EU Fails to Agree on Energy Reforms

The European Union failed to agree on proposed reforms to its energy market after a last-minute proposal from rotating president Sweden about extending state support for coal power.
The outcome of Monday’s meeting was expected as EU members have markedly different attitudes to coal and its importance in national energy mixes.
“For some of us, security means capacity markets,” Poland’s energy minister Anna Moskwa said, as quoted by Reuters.
Poland generates some 70% of its electricity from coal. It is also building up nuclear generation capacity to diversify.

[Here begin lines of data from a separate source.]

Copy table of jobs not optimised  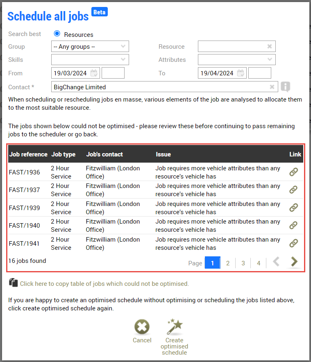[x=104, y=283]
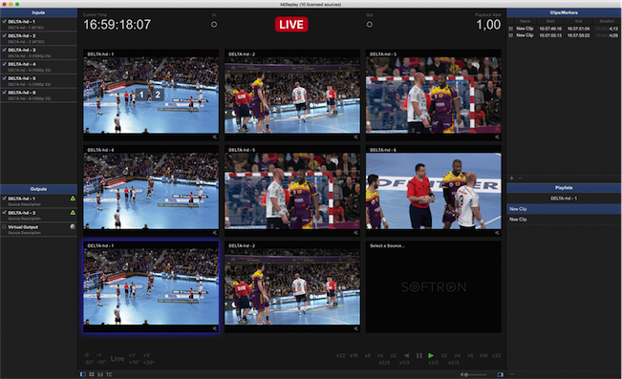This screenshot has width=622, height=379.
Task: Click the green play button
Action: point(431,355)
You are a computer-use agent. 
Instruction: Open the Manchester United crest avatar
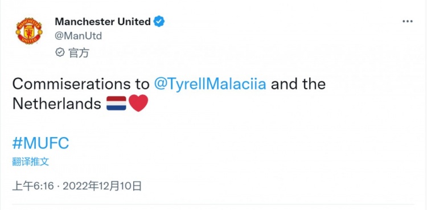(x=29, y=31)
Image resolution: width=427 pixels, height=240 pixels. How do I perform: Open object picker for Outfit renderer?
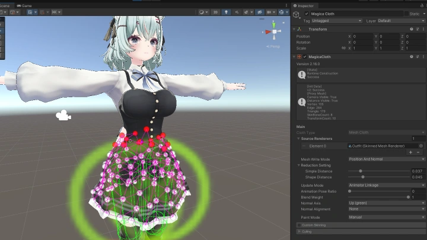(421, 145)
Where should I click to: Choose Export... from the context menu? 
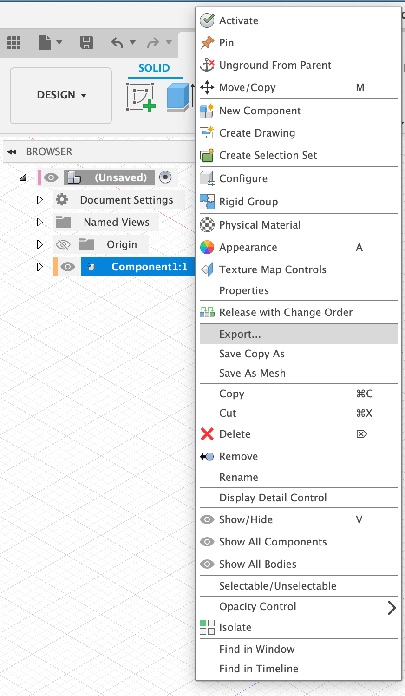(x=240, y=334)

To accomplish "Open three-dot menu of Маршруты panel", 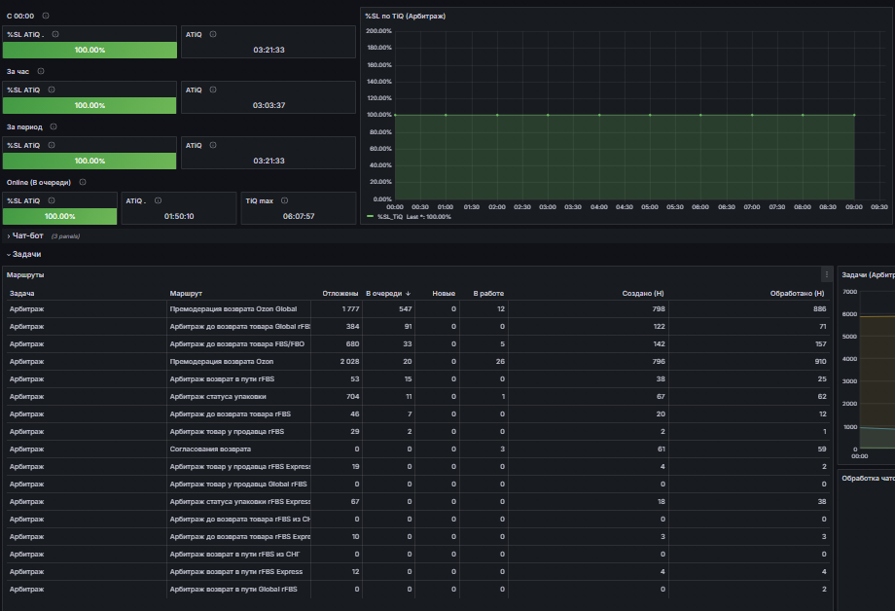I will click(x=827, y=274).
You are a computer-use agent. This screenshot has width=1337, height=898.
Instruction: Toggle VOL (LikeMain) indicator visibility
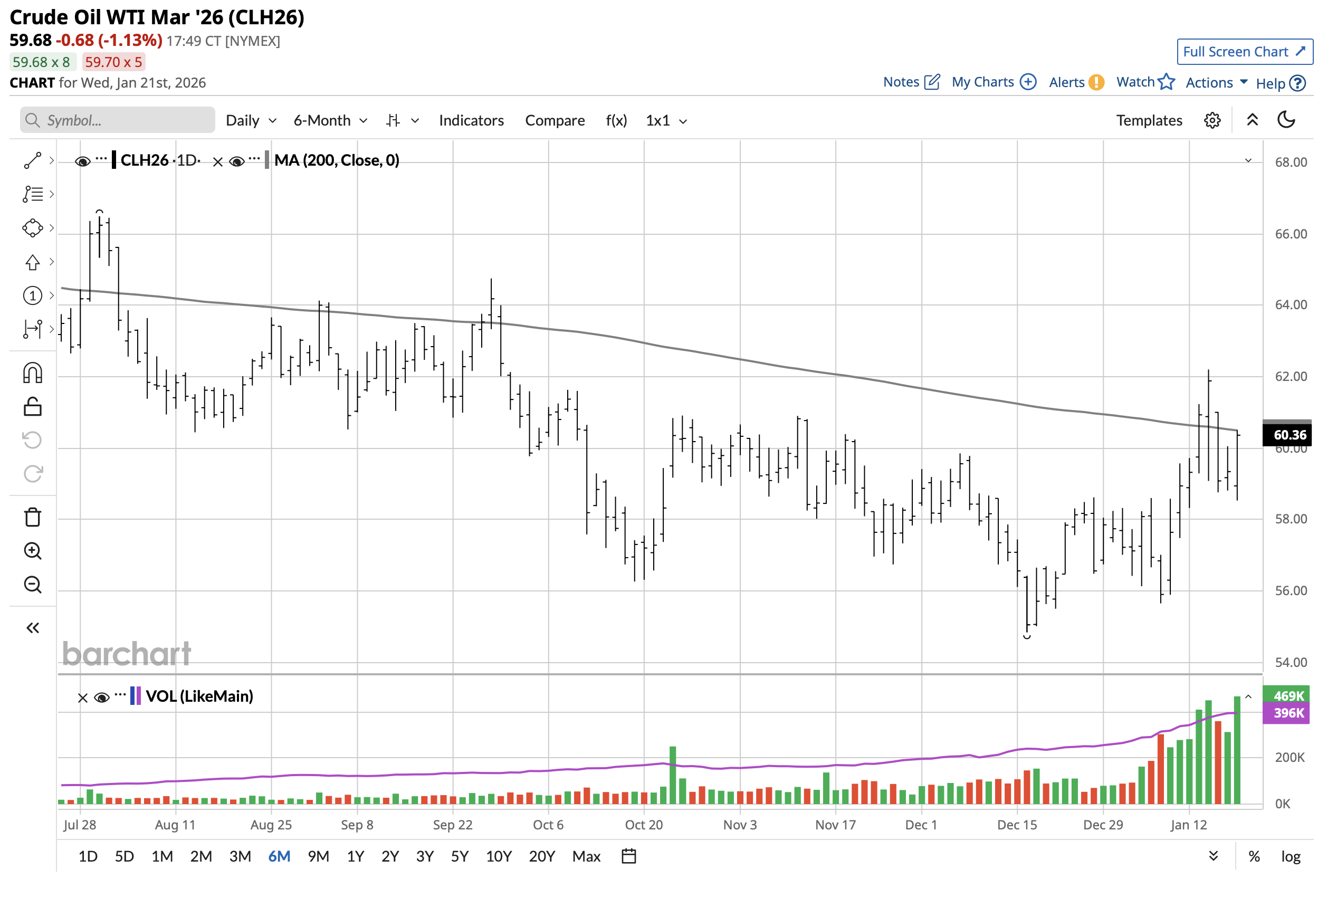tap(101, 697)
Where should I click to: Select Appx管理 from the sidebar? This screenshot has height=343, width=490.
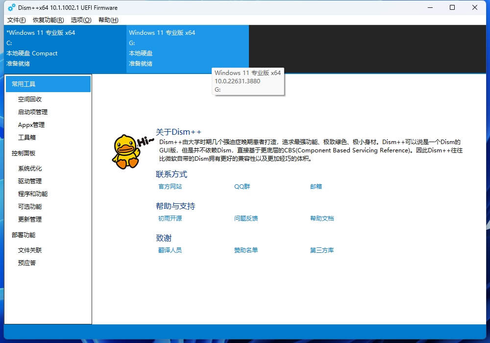tap(31, 125)
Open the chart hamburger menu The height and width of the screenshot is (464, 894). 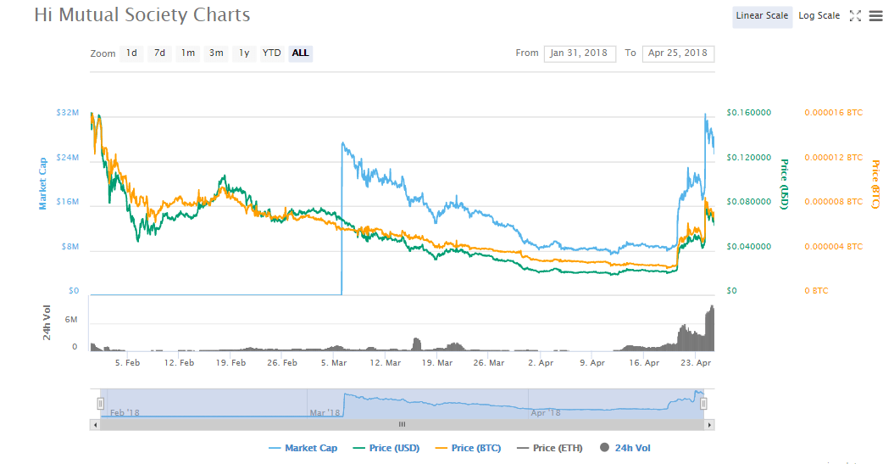pyautogui.click(x=875, y=15)
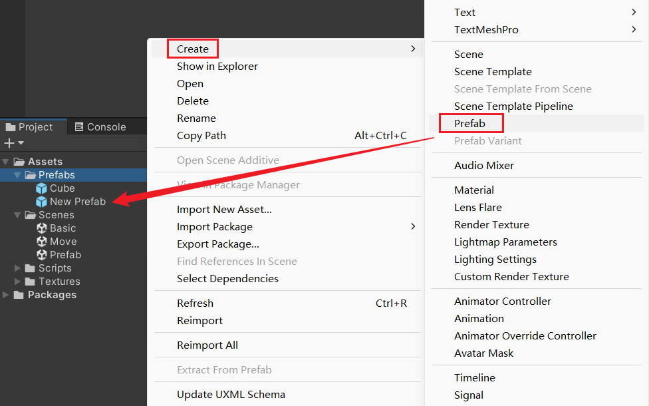The image size is (649, 406).
Task: Select the Prefabs folder in tree
Action: point(56,175)
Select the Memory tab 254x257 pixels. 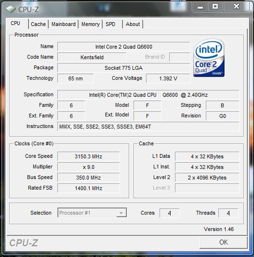pos(91,24)
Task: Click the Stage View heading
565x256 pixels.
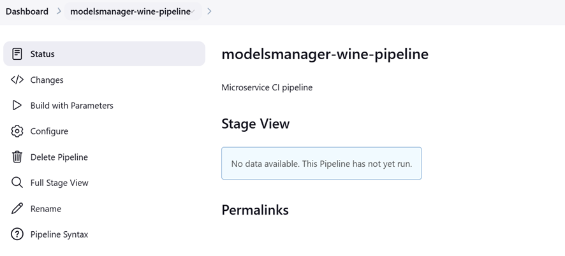Action: (255, 124)

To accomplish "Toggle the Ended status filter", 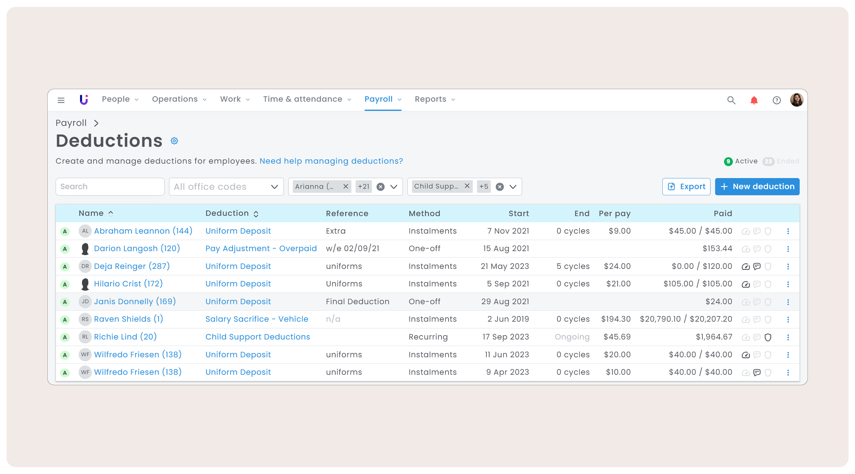I will click(781, 161).
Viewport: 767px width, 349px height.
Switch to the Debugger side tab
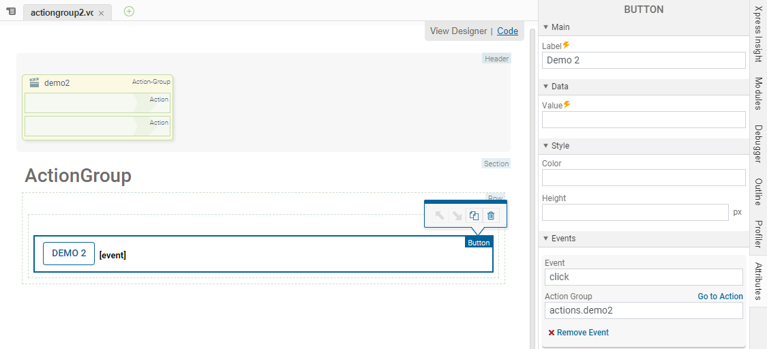[758, 144]
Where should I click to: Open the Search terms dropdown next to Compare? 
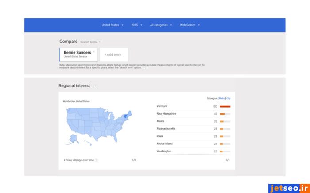coord(90,42)
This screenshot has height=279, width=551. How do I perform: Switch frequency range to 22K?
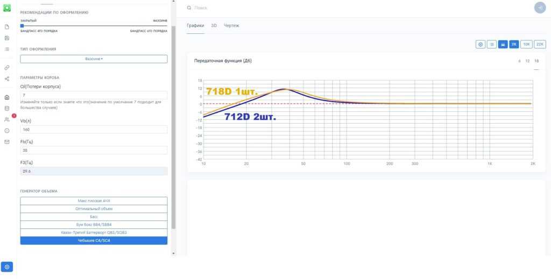tap(540, 45)
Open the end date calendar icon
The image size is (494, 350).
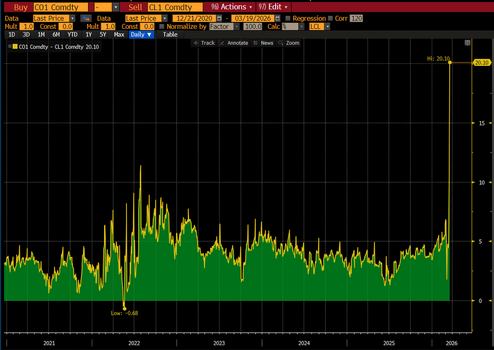277,18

Yet the EU also had differences in state support for wind, solar, and nuclear, Reuters reported. Some countries, including Germany, the Netherlands, and Austria were opposed to the idea of offering fixed-price contracts not only to wind and solar energy generators but to nuclear and other power generators.
France, on the other hand, is very much in favor of this idea, which was to be expected given its massive nuclear capacity, which generates about two-thirds of its electricity.
“This could lead to market distortions as large parts of the markets could become inflexible, and also to a distortion of a level playing field concerning the prices in Europe,” Germany’s economy minister Robert Habeck said.
On the other hand, the restriction of fixed-price contracts only to certain power generators “endangers the objective of security of supply and of protecting consumers,” French energy minister Agnes Pannier-Runacher said.
The EU power market reform aims to decouple the price of electricity across the European Union from the price of natural gas and instead tie it to the price of electricity generated by wind and solar installations.
The idea is to lock in prices over a longer term under power purchase agreements with businesses and so-called contracts for difference with the government to avoid the surge that Europeans saw last year.